Metrication of the Self

A soon-to-emerge recurring theme…

Also referred to as “datafication” by the authors of Big Data: A Revolution that Will Transform how we Live Work and Think, metrication can be defined as beginning to see all aspects of our lives as valuable data points and metrics against which to gauge our worth, success, and productivity, a relatively recent trend. Spurred on by technological advances, new tools of monitoring others such as plug-ins and cookies also allow us to track ourselves.

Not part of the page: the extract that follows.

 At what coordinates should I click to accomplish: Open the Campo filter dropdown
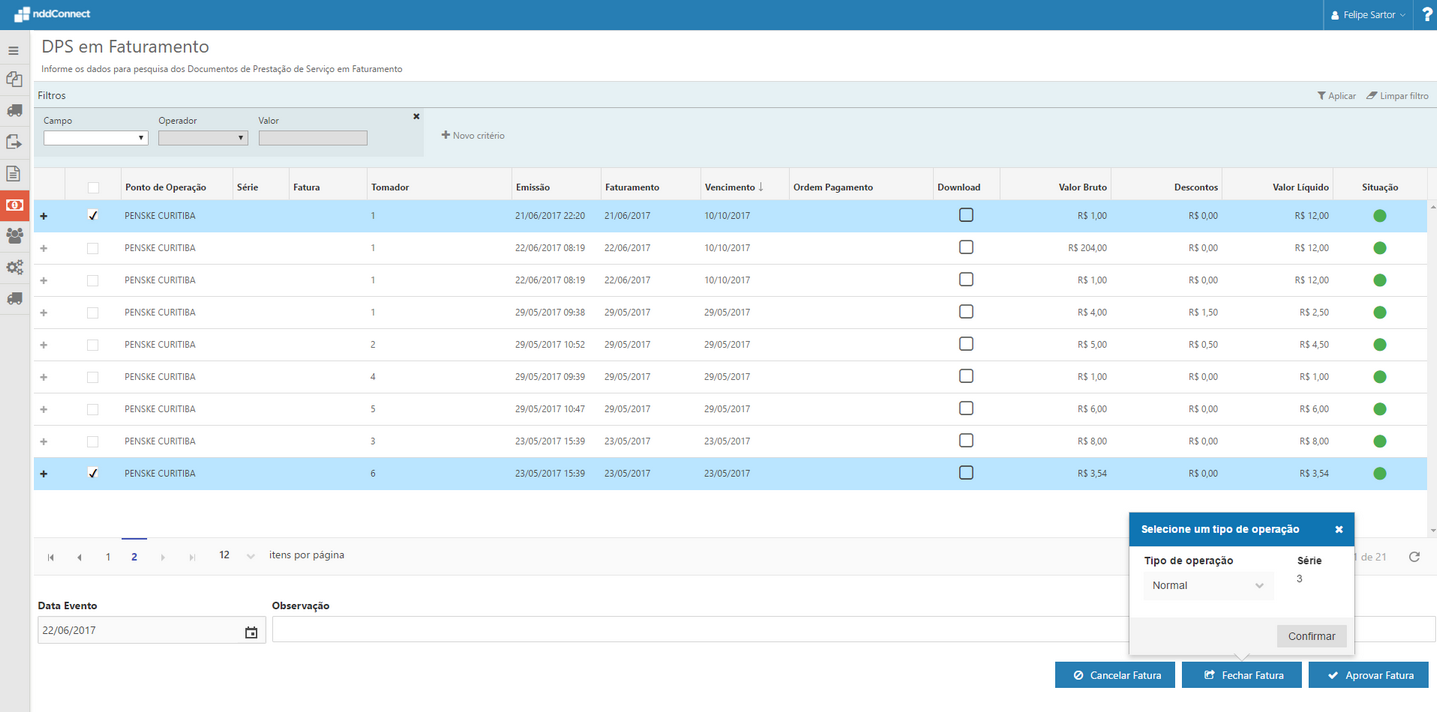(96, 138)
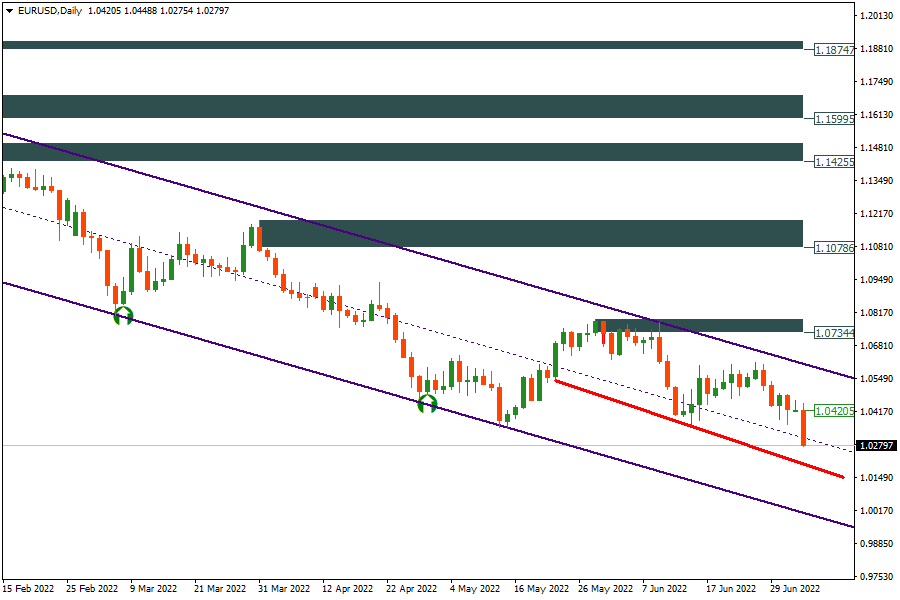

Using metrics to evaluate people is not a new concept–from birth we’re monitored against percentile growth charts by pediatricians and our anxious parents; once we’re of schooling age we are monitored and tracked by the government and school districts using grades and standardized testing–reducing our school performance to “valuable” numbers and the odd, coded comment like “works hard in class”. After graduation and/or college, it could be over, but the working world possesses its own set of metrics. At my own job we track all sorts of data related to customer satisfaction, in addition to how quickly and efficiently we serve our users. This is consistently relayed back to us as workers, with the implicit intent of improving those numbers. The higher the better.

However, the advent of the Internet, and the cookies and plug-in data that it carries with it, has allowed and enabled this metrication to flood into our personal lives. In this way it is a personalization of metrics, _however_the metrics are not personalized in a manner of control. Like the previously discussed metrics, cookies and plug-ins collect all manner of data without your knowledge and in oft-difficult to monitor ways. They are personal metrics because they monitor your personal behavior.

Some of it is voluntary tracking and metrication, like that engaged in by Nike + users, or Last.FM users (to be discussed in a future post). Some of it is more implicitly gathered, in the terms of service of various sites that users typically engage with, like Facebook and Gmail. And even more of it is gathered and inaccessible to the user providing it, like electronics systems in cars that spit out near-indecipherable codes, as well as pacemaker and insulin pump data, locked down by the manufacturers in most cases.

One interesting plug-in to examine is called TimeStats, which tracks your website history and monitors how long you spend on various sites. It purportedly exists as a productivity-enhancing plug-in, but to have it installed on a personal computer, as I do, serves more as a method of monitoring ones own casual web activity.

For instance, this chart reflects my overall internet usage from May 16, 2012, when I installed the plug-in, to today, April 20, 2013.

Internet usage from May 2012-April 2013

In April I had 2 conferences and graduated from college, so I was too busy to be online much. However, in June through most of August, I was unemployed, so my internet usage skyrocketed.

If you dig further into the patterns, some fun trends emerge:

Time spent on idealist.org

Time spent on craigslist.org

I spent my summer unemployed, so I looked for jobs. One of the sites I used was www.idealist.org. However, once I got employed, I moved out to Michigan two weeks later and stayed with friends. The first three weeks of my time here, I was living with friends and I finally was able to move into a new apartment (that I yes, found on craigslist). But that was a short term situation and soon I needed to find another place–hence the smaller blips later on. Last month, I bought a couch, so I perused the site again.

Seemingly inconsequential data, when narrativized, gains some meaning. And perhaps that is one thing to be gained by collecting and tracking data on our actions on the internet–we create personal records of our experiences in unexpected ways.

Which should be valued more? The quantified and metricated self, or the narrativized and existent being? As big data (or micro data, as depicted here) are treated as eminently valuable, we risk becoming anonymized data points to be manipulated by corporations.